-- START OF Stored data --

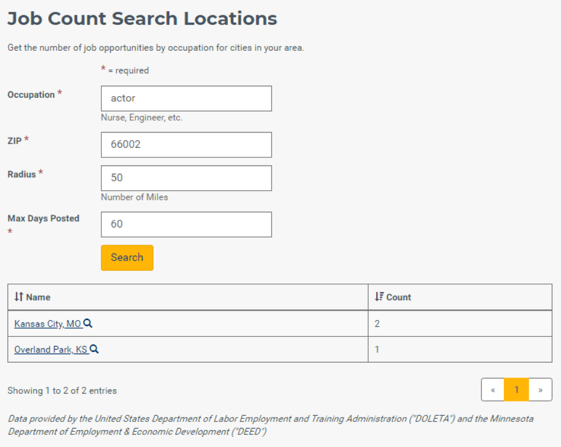
Task: Click the magnifier icon beside Kansas City, MO
Action: pos(87,323)
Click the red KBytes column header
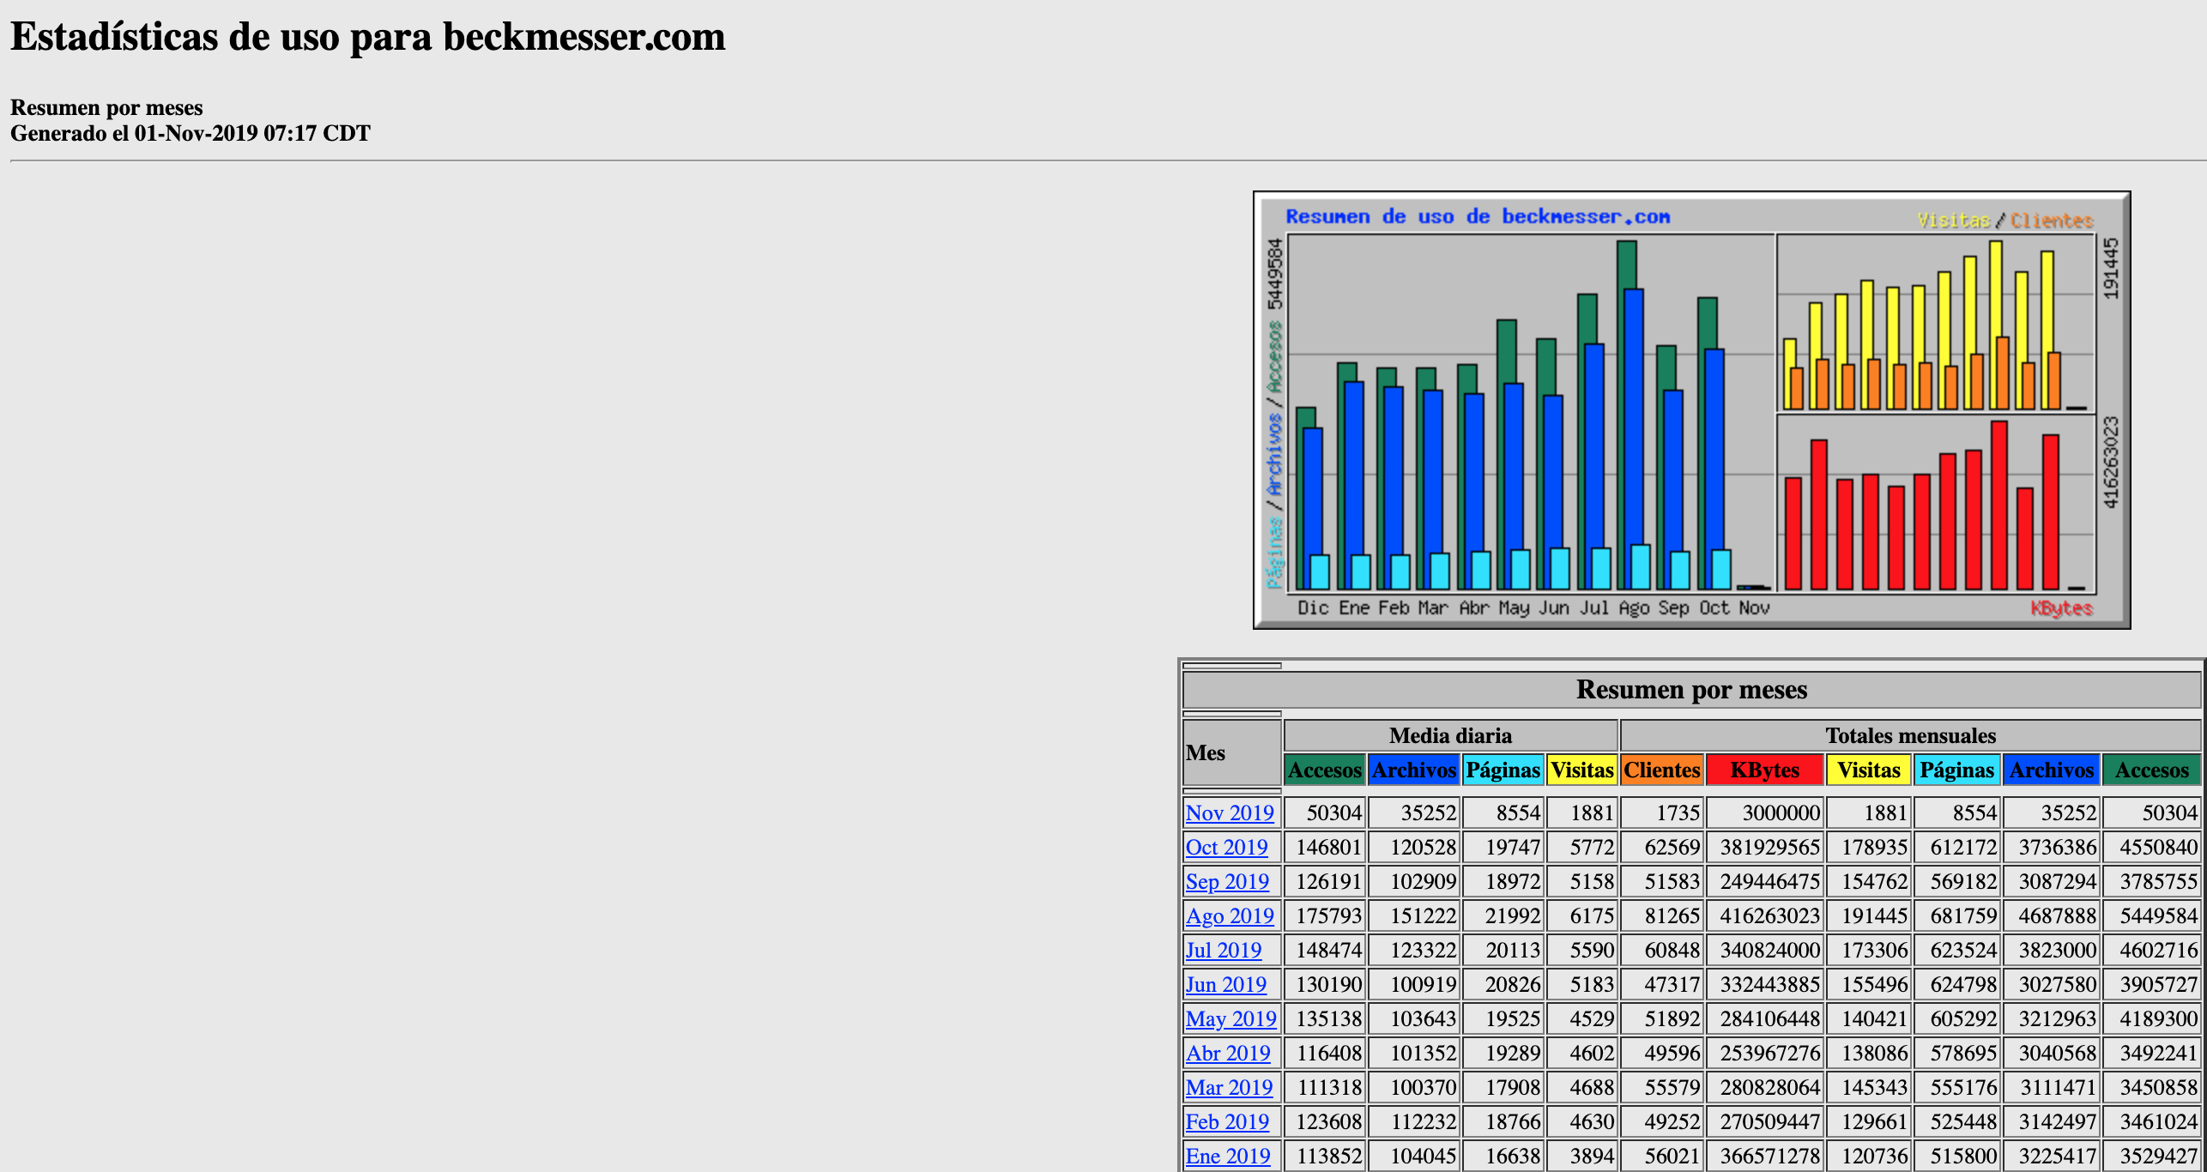This screenshot has height=1172, width=2207. click(1764, 770)
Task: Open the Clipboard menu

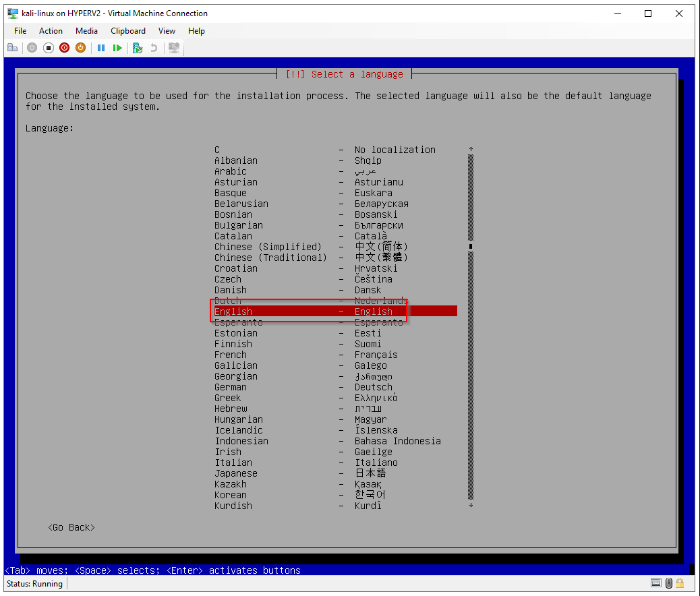Action: (128, 31)
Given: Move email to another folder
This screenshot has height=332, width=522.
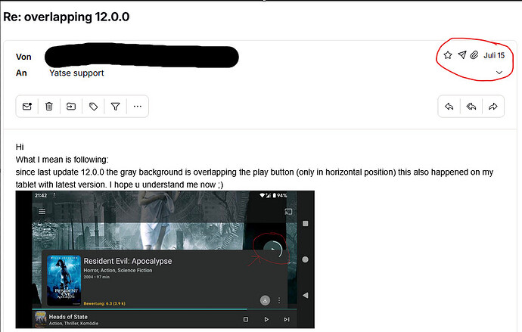Looking at the screenshot, I should pos(71,107).
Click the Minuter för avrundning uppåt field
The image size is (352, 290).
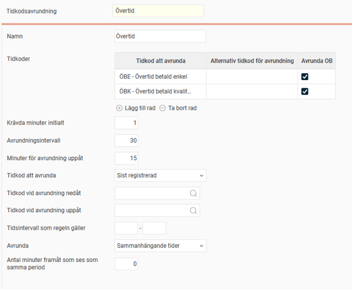pos(126,158)
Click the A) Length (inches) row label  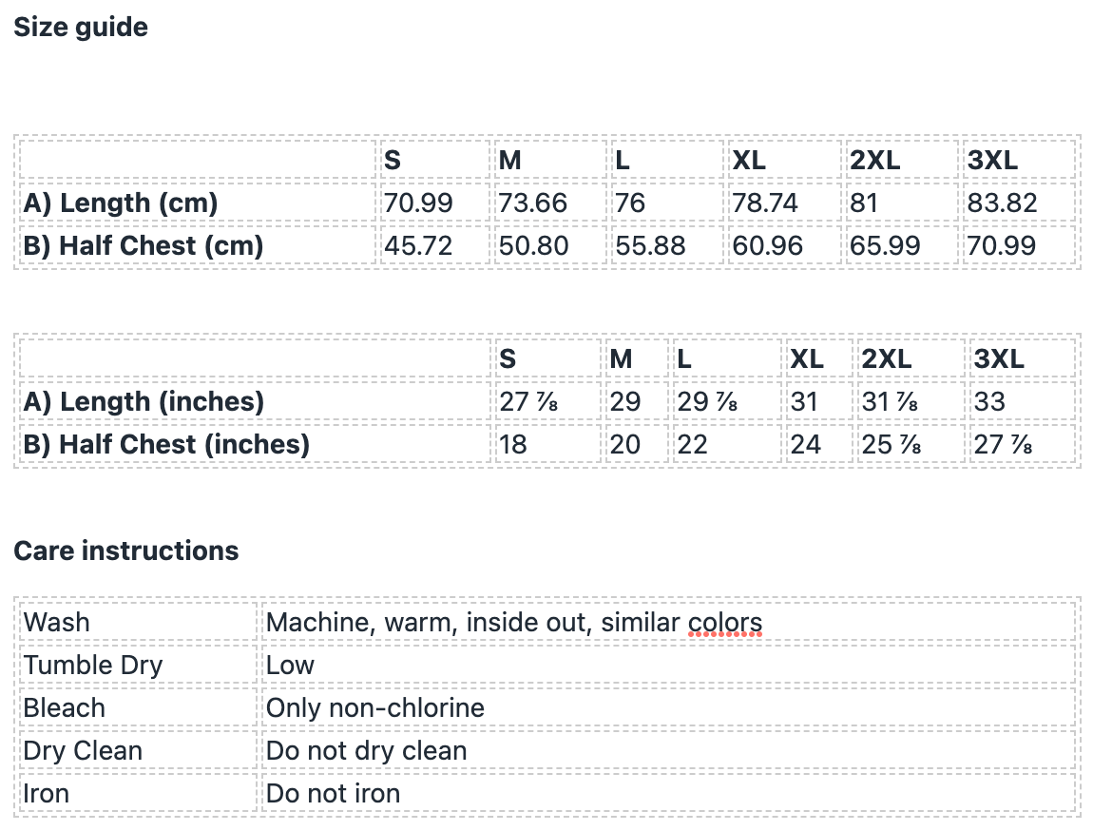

-- END OF Stored data --

=== What is expected ===
Starting at the line with "Click the red KBytes column header" and ending at the end of the records, rewrite those lines with "Clipboard menu" swapped for "Edit menu" and nothing else altered. Omit the pictures from your answer.

=== The completed task ===
Click the red KBytes column header
This screenshot has height=1172, width=2207. click(1764, 770)
Task: Open the Edit menu

Action: (128, 31)
Given: Move email to another folder
This screenshot has height=332, width=522.
Looking at the screenshot, I should pos(71,107).
Click the Minuter för avrundning uppåt field
The image size is (352, 290).
pos(126,158)
Click the A) Length (inches) row label  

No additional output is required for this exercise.